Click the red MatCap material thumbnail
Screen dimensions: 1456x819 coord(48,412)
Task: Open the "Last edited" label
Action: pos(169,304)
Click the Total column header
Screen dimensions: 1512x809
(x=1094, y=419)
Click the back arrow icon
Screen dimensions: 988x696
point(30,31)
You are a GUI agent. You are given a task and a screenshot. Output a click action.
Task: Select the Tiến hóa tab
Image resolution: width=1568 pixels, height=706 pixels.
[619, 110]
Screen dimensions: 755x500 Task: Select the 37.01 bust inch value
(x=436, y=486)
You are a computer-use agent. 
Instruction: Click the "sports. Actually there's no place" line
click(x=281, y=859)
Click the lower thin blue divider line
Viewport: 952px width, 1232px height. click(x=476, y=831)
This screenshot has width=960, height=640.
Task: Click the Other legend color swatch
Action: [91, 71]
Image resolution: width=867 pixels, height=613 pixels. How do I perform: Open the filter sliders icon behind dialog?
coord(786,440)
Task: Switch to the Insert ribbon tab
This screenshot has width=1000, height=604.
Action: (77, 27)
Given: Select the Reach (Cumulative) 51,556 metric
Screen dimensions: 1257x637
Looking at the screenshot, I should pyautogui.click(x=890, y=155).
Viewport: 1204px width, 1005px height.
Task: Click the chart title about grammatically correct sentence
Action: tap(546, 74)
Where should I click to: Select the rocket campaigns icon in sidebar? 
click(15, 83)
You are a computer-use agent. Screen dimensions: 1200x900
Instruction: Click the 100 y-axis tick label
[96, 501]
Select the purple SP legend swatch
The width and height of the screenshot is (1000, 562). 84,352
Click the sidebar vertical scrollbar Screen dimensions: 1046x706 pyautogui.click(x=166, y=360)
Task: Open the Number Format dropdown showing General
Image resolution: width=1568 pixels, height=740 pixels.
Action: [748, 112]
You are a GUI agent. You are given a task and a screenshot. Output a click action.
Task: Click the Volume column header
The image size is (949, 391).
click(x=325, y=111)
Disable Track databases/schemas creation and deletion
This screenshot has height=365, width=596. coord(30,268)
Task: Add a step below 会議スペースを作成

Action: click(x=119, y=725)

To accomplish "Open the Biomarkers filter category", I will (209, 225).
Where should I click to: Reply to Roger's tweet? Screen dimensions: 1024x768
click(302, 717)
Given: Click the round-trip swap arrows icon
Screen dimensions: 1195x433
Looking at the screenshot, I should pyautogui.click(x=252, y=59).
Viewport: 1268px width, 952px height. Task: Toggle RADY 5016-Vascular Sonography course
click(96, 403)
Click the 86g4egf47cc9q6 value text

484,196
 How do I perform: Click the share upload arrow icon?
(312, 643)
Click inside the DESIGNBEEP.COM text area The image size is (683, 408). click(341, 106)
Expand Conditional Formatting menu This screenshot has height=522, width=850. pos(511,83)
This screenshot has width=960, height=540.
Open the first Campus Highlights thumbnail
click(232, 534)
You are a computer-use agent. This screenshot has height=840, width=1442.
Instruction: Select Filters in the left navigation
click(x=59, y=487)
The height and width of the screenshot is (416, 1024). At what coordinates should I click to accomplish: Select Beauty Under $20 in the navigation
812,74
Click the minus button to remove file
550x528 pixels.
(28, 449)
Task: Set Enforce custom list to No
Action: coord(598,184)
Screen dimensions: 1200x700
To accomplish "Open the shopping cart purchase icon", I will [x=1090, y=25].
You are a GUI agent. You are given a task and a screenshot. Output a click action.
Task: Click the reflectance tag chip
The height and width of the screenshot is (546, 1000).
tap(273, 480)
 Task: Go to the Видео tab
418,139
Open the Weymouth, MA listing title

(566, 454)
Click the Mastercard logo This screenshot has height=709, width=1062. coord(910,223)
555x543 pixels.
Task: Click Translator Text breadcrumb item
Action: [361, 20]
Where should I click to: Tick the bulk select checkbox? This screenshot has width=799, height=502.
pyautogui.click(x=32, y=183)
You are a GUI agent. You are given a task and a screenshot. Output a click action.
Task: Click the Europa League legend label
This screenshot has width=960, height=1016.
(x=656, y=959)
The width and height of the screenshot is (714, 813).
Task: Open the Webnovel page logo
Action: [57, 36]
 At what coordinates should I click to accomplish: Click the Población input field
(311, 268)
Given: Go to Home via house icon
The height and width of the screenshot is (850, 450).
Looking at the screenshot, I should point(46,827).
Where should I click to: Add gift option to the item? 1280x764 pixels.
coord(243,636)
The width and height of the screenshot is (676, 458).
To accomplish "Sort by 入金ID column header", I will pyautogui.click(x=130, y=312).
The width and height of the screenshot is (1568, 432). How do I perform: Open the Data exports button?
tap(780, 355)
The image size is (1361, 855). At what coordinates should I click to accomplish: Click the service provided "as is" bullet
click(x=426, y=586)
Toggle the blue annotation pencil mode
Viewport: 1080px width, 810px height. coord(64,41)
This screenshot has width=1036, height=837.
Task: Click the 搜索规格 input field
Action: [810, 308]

____________________

WORK TASK.
Each record above is to be reproduced verbatim.

RESPONSE TO THE TASK.
Click the red MatCap material thumbnail
Screen dimensions: 1456x819 coord(48,412)
Task: Open the "Last edited" label
Action: pos(169,304)
Click the Total column header
Screen dimensions: 1512x809
(x=1094, y=419)
Click the back arrow icon
Screen dimensions: 988x696
point(30,31)
You are a GUI agent. You are given a task and a screenshot. Output a click action.
Task: Select the Tiến hóa tab
Image resolution: width=1568 pixels, height=706 pixels.
[619, 110]
Screen dimensions: 755x500 Task: Select the 37.01 bust inch value
(x=436, y=486)
You are a computer-use agent. 
Instruction: Click the "sports. Actually there's no place" line
click(x=281, y=859)
Click the lower thin blue divider line
Viewport: 952px width, 1232px height. click(x=476, y=831)
This screenshot has width=960, height=640.
Task: Click the Other legend color swatch
Action: [91, 71]
Image resolution: width=867 pixels, height=613 pixels. How do I perform: Open the filter sliders icon behind dialog?
coord(786,440)
Task: Switch to the Insert ribbon tab
This screenshot has width=1000, height=604.
Action: (77, 27)
Given: Select the Reach (Cumulative) 51,556 metric
Screen dimensions: 1257x637
Looking at the screenshot, I should pyautogui.click(x=890, y=155).
Viewport: 1204px width, 1005px height.
Task: Click the chart title about grammatically correct sentence
Action: tap(546, 74)
Where should I click to: Select the rocket campaigns icon in sidebar? 
click(15, 83)
You are a computer-use agent. Screen dimensions: 1200x900
Instruction: Click the 100 y-axis tick label
[96, 501]
Select the purple SP legend swatch
The width and height of the screenshot is (1000, 562). 84,352
Click the sidebar vertical scrollbar Screen dimensions: 1046x706 pyautogui.click(x=166, y=360)
Task: Open the Number Format dropdown showing General
Image resolution: width=1568 pixels, height=740 pixels.
Action: [748, 112]
You are a GUI agent. You are given a task and a screenshot. Output a click action.
Task: Click the Volume column header
The image size is (949, 391).
click(x=325, y=111)
Disable Track databases/schemas creation and deletion
This screenshot has height=365, width=596. coord(30,268)
Task: Add a step below 会議スペースを作成

Action: click(x=119, y=725)

To accomplish "Open the Biomarkers filter category", I will (209, 225).
Where should I click to: Reply to Roger's tweet? Screen dimensions: 1024x768
click(302, 717)
Given: Click the round-trip swap arrows icon
Screen dimensions: 1195x433
Looking at the screenshot, I should pyautogui.click(x=252, y=59).
Viewport: 1268px width, 952px height. Task: Toggle RADY 5016-Vascular Sonography course
click(96, 403)
Click the 86g4egf47cc9q6 value text

484,196
 How do I perform: Click the share upload arrow icon?
(312, 643)
Click inside the DESIGNBEEP.COM text area The image size is (683, 408). click(341, 106)
Expand Conditional Formatting menu This screenshot has height=522, width=850. pos(511,83)
This screenshot has width=960, height=540.
Open the first Campus Highlights thumbnail
click(232, 534)
You are a computer-use agent. This screenshot has height=840, width=1442.
Instruction: Select Filters in the left navigation
click(x=59, y=487)
The height and width of the screenshot is (416, 1024). At what coordinates should I click to accomplish: Select Beauty Under $20 in the navigation
812,74
Click the minus button to remove file
550x528 pixels.
(28, 449)
Task: Set Enforce custom list to No
Action: coord(598,184)
Screen dimensions: 1200x700
To accomplish "Open the shopping cart purchase icon", I will [x=1090, y=25].
You are a GUI agent. You are given a task and a screenshot. Output a click action.
Task: Click the reflectance tag chip
The height and width of the screenshot is (546, 1000).
tap(273, 480)
 Task: Go to the Видео tab
418,139
Open the Weymouth, MA listing title

(566, 454)
Click the Mastercard logo This screenshot has height=709, width=1062. coord(910,223)
555x543 pixels.
Task: Click Translator Text breadcrumb item
Action: [361, 20]
Where should I click to: Tick the bulk select checkbox? This screenshot has width=799, height=502.
pyautogui.click(x=32, y=183)
You are a GUI agent. You are given a task and a screenshot. Output a click action.
Task: Click the Europa League legend label
This screenshot has width=960, height=1016.
(x=656, y=959)
The width and height of the screenshot is (714, 813).
Task: Open the Webnovel page logo
Action: [57, 36]
 At what coordinates should I click to accomplish: Click the Población input field
(311, 268)
Given: Go to Home via house icon
The height and width of the screenshot is (850, 450).
Looking at the screenshot, I should point(46,827).
Where should I click to: Add gift option to the item? 1280x764 pixels.
coord(243,636)
The width and height of the screenshot is (676, 458).
To accomplish "Sort by 入金ID column header", I will pyautogui.click(x=130, y=312).
The width and height of the screenshot is (1568, 432). How do I perform: Open the Data exports button?
tap(780, 355)
The image size is (1361, 855). At what coordinates should I click to accomplish: Click the service provided "as is" bullet
click(x=426, y=586)
Toggle the blue annotation pencil mode
Viewport: 1080px width, 810px height. coord(64,41)
This screenshot has width=1036, height=837.
Task: Click the 搜索规格 input field
Action: [810, 308]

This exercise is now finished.